Message non lu par Christophe67 » ven. 09 juin 2017, 14:29

Bonjour à tous,

« Un peuple prêt à sacrifier un peu de liberté pour un peu de sécurité ne mérite ni l’une ni l’autre, et finit par perdre les deux. »
Benjamin Franklin, 1785–1788.
C'est cette citation qui m'est venue à l'esprit lorsque j'ai découvert un article sur la possibilité d'un plan de l'état (la minuscule est volontaire) pour contrecarrer l'éventuelle élection de Mme Le Pen à la Présidence de la République, mais surtout le commentaire d'une personne qui remerciait d'être si bien protégée. Ne voulant pas réagir à un possible "hoax" j'ai donc cherché des sources officielles pouvant confirmer ou non cette information.

En voici quelques unes que j'ai essayé de diversifier :

RTL le 18 Mai 2017
L'Express du 18 Mai 2017
Nouvel Obs du 17 mai 2017
Midi Libre
Figaro du 19 Mai 2017
Le point du 19 Mai 2017
...

Je fais le choix de ne pas trop commenter personnellement, mais d'amener cette info à ceux qui, comme moi il y a encore deux jours, l'ignorait.

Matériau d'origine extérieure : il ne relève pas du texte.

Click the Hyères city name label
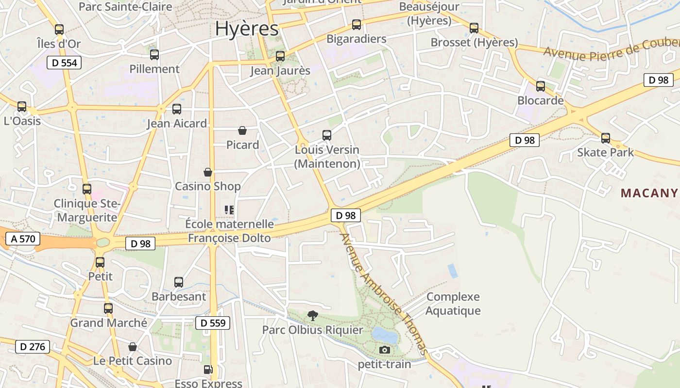pyautogui.click(x=247, y=29)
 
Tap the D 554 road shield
pyautogui.click(x=64, y=63)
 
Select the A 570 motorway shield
pyautogui.click(x=23, y=238)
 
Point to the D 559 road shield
pyautogui.click(x=213, y=323)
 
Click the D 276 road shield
pyautogui.click(x=33, y=347)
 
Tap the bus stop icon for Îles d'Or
pyautogui.click(x=59, y=30)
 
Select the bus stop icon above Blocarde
pyautogui.click(x=541, y=86)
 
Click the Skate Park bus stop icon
pyautogui.click(x=606, y=138)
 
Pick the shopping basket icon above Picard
pyautogui.click(x=242, y=130)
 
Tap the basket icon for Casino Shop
pyautogui.click(x=208, y=172)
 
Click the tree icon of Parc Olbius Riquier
pyautogui.click(x=313, y=316)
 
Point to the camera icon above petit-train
pyautogui.click(x=385, y=350)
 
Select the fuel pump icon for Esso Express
pyautogui.click(x=208, y=370)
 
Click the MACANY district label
pyautogui.click(x=649, y=193)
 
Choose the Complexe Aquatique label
pyautogui.click(x=453, y=304)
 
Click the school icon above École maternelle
pyautogui.click(x=229, y=210)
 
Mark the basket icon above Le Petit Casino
pyautogui.click(x=133, y=347)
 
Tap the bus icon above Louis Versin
pyautogui.click(x=327, y=135)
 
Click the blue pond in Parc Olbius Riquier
pyautogui.click(x=384, y=334)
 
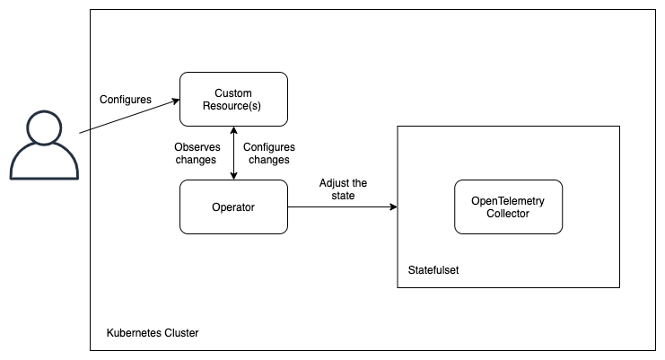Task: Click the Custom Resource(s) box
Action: pyautogui.click(x=233, y=100)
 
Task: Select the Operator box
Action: pyautogui.click(x=233, y=207)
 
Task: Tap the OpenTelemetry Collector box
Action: pyautogui.click(x=508, y=207)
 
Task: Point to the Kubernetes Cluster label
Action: pyautogui.click(x=152, y=333)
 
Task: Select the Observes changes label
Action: pyautogui.click(x=195, y=153)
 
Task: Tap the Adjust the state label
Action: pyautogui.click(x=342, y=189)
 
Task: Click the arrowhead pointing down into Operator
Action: pyautogui.click(x=233, y=176)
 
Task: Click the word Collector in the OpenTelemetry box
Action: pyautogui.click(x=508, y=214)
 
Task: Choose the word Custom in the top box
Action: pyautogui.click(x=233, y=93)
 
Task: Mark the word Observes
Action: pyautogui.click(x=195, y=146)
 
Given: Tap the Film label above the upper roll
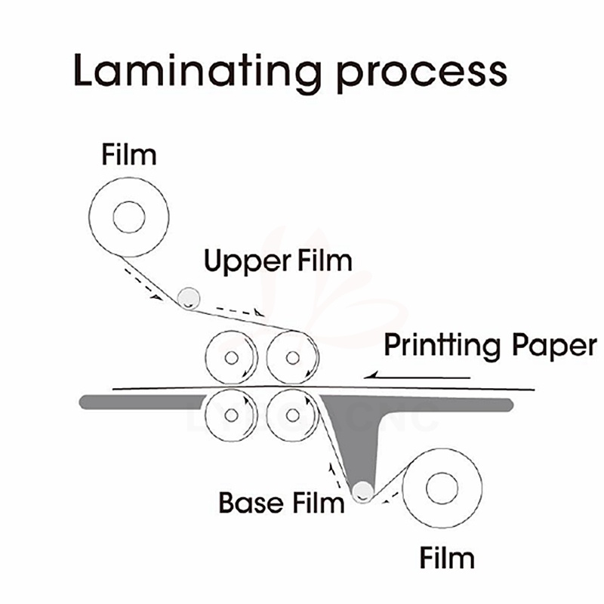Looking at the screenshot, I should tap(129, 155).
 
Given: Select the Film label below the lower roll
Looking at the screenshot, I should tap(448, 559).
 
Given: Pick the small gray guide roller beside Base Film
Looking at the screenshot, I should tap(364, 492).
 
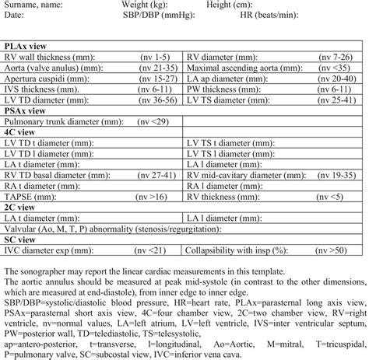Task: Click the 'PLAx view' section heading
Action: [25, 47]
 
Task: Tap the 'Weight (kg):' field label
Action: [147, 5]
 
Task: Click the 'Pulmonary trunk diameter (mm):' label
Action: [67, 122]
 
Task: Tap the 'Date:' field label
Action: [15, 15]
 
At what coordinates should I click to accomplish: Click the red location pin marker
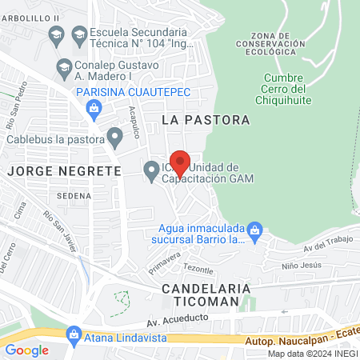point(181,162)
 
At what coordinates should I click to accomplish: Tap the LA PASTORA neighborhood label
point(206,119)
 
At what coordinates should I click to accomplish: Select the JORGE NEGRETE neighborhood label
point(63,170)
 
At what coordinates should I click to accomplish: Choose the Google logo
point(27,350)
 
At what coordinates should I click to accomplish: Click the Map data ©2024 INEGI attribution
point(312,354)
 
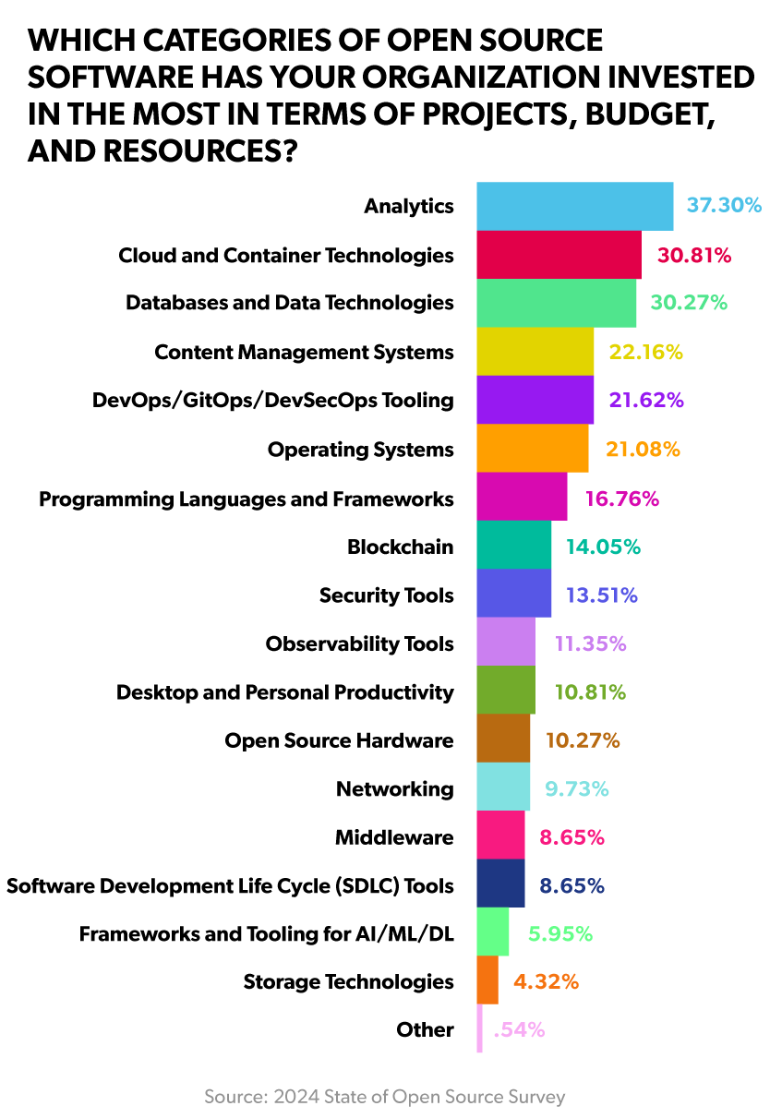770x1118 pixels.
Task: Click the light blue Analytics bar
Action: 574,206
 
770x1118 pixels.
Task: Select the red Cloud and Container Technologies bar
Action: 559,255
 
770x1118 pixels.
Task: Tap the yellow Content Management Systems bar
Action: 535,352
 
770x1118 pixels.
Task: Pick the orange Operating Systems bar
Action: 532,449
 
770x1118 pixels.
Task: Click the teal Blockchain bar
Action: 513,546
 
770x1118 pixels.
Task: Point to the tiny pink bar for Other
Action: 479,1028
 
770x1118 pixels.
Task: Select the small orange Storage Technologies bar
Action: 487,980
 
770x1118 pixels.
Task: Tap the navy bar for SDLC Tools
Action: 500,884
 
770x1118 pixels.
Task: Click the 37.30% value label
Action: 724,205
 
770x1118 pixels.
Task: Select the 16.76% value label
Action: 621,499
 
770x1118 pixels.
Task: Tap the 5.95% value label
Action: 560,933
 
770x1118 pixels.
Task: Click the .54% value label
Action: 519,1029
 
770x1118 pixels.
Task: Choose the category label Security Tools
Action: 386,595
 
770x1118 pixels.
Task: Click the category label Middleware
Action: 394,837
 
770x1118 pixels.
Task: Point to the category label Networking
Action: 394,789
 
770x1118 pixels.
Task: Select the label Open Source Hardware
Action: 339,740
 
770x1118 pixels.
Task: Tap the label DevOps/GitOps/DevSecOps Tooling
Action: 273,400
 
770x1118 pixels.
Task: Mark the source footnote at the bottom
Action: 384,1097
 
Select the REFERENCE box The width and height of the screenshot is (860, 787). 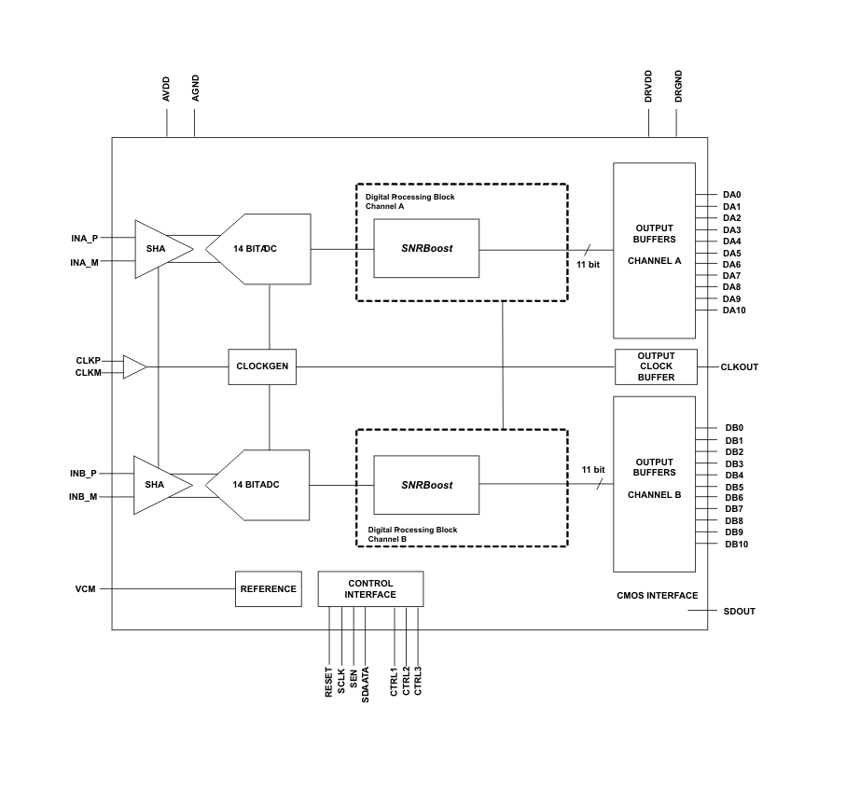coord(268,589)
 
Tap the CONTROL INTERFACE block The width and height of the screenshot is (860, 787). coord(370,589)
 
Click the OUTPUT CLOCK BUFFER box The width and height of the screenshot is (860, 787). coord(656,366)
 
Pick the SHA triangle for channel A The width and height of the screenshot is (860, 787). coord(160,249)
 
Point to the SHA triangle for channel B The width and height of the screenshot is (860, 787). coord(159,485)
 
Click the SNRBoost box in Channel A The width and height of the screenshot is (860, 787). coord(426,249)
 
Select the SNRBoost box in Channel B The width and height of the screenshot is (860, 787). coord(426,485)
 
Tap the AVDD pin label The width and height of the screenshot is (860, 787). coord(167,89)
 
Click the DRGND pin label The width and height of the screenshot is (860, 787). coord(678,86)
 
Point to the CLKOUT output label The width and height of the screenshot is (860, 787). coord(739,367)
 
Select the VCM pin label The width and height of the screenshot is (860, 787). coord(85,589)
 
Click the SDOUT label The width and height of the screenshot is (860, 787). coord(739,612)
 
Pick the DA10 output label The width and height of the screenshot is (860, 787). coord(734,311)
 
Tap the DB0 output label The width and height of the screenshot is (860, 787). coord(734,428)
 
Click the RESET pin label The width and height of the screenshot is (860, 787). coord(329,681)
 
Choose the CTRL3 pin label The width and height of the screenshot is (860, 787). coord(418,680)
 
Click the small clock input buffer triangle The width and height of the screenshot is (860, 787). coord(134,367)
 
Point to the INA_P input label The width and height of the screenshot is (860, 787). coord(84,239)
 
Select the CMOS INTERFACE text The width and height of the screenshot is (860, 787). coord(657,596)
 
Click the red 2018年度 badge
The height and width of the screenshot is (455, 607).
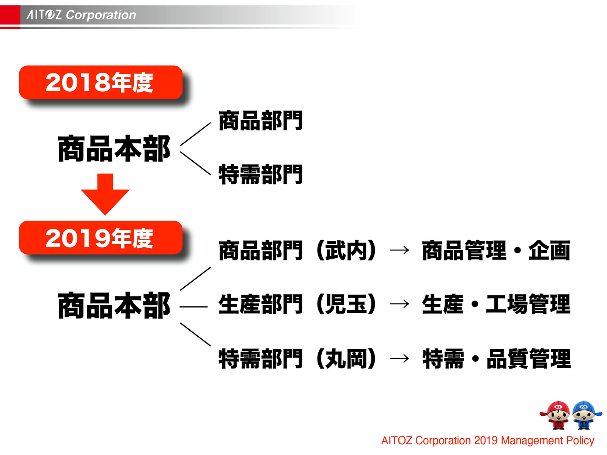[101, 83]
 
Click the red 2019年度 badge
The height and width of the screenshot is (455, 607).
[101, 238]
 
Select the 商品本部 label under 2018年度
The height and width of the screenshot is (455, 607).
[114, 149]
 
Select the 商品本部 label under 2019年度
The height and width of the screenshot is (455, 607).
[114, 306]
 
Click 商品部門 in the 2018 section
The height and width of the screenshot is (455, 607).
[260, 121]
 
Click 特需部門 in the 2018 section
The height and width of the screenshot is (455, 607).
[260, 175]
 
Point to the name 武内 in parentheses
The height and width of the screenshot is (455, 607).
[346, 251]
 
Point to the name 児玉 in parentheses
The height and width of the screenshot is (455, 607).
[346, 304]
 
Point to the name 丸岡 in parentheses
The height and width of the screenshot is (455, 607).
[346, 359]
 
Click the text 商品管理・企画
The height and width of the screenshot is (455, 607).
[496, 251]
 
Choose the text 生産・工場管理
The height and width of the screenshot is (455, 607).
[496, 304]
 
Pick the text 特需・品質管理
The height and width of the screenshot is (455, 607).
[496, 359]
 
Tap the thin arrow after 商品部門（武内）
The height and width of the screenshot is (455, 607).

Bien que ne me sentant pas représenté par ce parti, je trouve néanmoins ce déni de l'expression populaire - au profit d'un certain protectionnisme - suffisamment grave pour m'inquiéter de ne pas avoir été traité aux infos nationales, et même ignoré dans mon entourage. Certes il y a un démenti, mais les faits étant passés et non réalisés pouvait il en être autrement ?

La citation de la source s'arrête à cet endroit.